Physiological and morphological properties of, and effect of substance P on, neurons in the A7 catecholamine cell group in rats

Abstract

The A7 catecholamine cell group consists of noradrenergic (NAergic) neurons that project to the dorsal horn of the spinal cord. Here, we characterized their morphology and physiology properties and tested the effect of substance P (Sub-P) on them, since the results of many morphological studies suggest that A7 neurons are densely innervated by Sub-P-releasing terminals from nuclei involved in the descending inhibitory system, such as the lateral hypothalamus and periaqueductal gray area.
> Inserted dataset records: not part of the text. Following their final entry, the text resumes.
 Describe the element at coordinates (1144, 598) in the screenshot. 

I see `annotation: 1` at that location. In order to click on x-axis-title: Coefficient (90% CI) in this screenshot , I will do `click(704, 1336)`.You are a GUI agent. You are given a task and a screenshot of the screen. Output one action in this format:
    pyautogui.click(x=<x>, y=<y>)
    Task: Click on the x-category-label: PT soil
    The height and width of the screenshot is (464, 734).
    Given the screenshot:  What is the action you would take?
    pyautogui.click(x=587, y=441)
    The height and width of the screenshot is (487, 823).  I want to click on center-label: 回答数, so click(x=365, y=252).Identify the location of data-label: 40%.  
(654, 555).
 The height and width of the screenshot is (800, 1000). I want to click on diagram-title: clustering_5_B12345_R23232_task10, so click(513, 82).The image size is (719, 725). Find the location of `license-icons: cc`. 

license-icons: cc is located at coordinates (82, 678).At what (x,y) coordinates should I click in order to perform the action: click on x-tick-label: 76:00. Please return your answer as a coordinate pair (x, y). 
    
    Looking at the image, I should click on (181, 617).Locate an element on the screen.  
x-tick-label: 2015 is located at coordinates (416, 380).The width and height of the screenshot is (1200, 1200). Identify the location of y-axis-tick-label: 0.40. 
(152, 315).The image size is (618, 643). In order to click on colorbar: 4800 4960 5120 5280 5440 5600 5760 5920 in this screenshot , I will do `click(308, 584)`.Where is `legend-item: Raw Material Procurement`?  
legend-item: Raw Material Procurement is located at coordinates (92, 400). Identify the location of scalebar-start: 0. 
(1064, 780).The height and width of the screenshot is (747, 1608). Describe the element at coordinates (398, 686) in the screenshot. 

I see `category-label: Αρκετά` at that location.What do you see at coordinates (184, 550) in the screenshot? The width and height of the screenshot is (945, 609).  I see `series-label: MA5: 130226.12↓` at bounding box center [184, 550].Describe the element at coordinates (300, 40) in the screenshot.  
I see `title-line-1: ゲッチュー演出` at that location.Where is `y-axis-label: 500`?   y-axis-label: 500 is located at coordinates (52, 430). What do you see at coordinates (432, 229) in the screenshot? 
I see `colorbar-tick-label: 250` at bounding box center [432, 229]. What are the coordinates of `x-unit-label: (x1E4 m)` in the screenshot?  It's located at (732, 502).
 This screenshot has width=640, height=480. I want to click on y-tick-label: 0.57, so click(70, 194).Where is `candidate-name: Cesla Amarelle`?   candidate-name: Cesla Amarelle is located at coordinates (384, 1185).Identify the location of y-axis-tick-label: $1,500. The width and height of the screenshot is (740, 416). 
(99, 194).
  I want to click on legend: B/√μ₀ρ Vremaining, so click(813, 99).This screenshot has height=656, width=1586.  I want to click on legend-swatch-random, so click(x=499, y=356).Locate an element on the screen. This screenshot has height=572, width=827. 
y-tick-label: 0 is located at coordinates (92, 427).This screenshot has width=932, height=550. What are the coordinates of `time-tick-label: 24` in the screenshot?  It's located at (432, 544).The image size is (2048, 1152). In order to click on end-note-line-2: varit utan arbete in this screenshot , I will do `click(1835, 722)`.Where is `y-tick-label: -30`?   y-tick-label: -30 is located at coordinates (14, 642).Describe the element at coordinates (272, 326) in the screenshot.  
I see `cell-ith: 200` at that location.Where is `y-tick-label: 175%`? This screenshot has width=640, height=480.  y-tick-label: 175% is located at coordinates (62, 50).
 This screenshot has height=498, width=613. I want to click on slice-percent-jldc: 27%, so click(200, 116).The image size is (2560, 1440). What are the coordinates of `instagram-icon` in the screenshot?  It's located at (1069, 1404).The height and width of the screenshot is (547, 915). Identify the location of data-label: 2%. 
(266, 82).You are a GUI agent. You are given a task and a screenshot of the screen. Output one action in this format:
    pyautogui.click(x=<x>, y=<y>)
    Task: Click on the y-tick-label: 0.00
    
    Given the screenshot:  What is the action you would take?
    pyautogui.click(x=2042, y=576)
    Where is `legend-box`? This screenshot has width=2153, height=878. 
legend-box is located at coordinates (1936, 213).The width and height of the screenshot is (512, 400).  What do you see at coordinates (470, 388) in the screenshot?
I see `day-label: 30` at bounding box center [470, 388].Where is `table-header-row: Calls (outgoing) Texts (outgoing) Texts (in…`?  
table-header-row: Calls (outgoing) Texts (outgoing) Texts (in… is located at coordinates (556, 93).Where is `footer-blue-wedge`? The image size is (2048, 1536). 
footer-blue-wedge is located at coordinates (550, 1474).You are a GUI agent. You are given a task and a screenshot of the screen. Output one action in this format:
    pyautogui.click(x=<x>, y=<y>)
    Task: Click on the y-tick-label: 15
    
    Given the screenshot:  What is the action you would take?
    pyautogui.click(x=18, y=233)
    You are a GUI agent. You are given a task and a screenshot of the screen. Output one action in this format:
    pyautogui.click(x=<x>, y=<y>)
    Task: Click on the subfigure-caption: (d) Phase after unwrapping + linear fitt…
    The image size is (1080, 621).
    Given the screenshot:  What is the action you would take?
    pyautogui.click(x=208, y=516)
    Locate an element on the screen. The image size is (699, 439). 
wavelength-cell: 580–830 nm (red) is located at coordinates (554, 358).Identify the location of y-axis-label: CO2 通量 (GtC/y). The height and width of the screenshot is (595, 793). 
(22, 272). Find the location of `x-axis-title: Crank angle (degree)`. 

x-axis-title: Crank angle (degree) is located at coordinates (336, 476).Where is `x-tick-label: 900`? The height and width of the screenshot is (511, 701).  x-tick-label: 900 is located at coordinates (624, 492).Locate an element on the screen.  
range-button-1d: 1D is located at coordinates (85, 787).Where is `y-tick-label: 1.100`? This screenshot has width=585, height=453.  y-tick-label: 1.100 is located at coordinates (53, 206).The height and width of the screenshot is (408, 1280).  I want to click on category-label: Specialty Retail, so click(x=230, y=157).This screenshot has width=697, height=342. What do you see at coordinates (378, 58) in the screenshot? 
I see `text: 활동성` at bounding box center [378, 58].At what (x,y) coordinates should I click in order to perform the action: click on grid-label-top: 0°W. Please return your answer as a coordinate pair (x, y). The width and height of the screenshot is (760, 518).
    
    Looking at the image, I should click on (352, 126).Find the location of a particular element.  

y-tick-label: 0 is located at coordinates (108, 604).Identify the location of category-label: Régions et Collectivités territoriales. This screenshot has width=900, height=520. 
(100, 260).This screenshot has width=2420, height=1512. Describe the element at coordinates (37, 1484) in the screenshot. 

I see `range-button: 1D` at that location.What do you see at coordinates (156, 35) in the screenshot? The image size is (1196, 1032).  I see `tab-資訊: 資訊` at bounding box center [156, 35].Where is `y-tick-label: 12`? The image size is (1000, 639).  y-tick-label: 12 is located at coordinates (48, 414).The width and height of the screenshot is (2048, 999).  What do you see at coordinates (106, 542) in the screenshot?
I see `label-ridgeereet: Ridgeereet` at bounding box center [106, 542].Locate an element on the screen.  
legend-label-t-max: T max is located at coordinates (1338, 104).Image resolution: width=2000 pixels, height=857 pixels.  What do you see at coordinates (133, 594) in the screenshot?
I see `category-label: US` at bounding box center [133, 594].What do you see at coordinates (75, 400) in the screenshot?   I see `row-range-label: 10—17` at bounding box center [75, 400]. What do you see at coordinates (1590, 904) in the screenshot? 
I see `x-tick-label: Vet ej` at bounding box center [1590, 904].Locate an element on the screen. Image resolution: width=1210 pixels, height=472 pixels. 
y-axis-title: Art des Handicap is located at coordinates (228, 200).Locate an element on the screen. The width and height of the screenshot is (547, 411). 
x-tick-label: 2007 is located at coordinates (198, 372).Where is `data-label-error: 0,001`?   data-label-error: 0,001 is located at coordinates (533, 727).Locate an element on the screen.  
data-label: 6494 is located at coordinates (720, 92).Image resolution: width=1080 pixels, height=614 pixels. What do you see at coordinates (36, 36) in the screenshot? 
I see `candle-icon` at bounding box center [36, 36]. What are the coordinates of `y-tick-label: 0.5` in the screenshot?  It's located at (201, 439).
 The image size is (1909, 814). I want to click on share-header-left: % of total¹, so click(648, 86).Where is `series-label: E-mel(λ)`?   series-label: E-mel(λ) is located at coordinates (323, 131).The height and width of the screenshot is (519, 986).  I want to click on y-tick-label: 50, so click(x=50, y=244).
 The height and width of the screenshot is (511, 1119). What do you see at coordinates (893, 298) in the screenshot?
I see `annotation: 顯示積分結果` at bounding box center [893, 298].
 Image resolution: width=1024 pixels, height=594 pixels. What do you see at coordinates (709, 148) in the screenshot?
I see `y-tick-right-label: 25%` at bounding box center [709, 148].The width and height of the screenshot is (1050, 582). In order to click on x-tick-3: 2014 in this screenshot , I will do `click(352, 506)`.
Whole cell recordings were made from neurons located ∼200 μm rostral to the trigeminal motor nucleus (the presumed A7 area) in sagittal brainstem slices from rats aged 7–10 days. After recording, the neurons were injected with biocytin and immunostained with antibody against dopamine-β-hydroxylase (DBH). DBH-immunoreactive (ir) cells were presumed to be NAergic neurons. They had a large somata diameter (∼20 μm) and relatively simple dendritic branching patterns. They fired action potentials (AP) spontaneously with or without blockade of synaptic inputs, and had similar properties to those of NAergic neurons in other areas, including the existence of calcium channel–mediated APs and a voltage-dependent delay in initiation of the AP (an indicator of the existence of A-type potassium currents) and an ability to be hyperpolarized by norepinephrine. Furthermore, in all DBH-ir neurons tested, Sub-P caused depolarization of the membrane potential and an increase in neuronal firing rate by acting on neurokinin-1 receptors. Non-DBH-ir neurons with a smaller somata size were also found in the A7 area. These showed great diversity in firing patterns and about half were depolarized by Sub-P. Morphological examination suggested that the non-DBH-ir neurons form contacts with DBH-ir neurons. These results provide the first description of the intrinsic regulation of membrane properties of, and the excitatory effect of Sub-P on, A7 area neurons, which play an important role in pain regulation.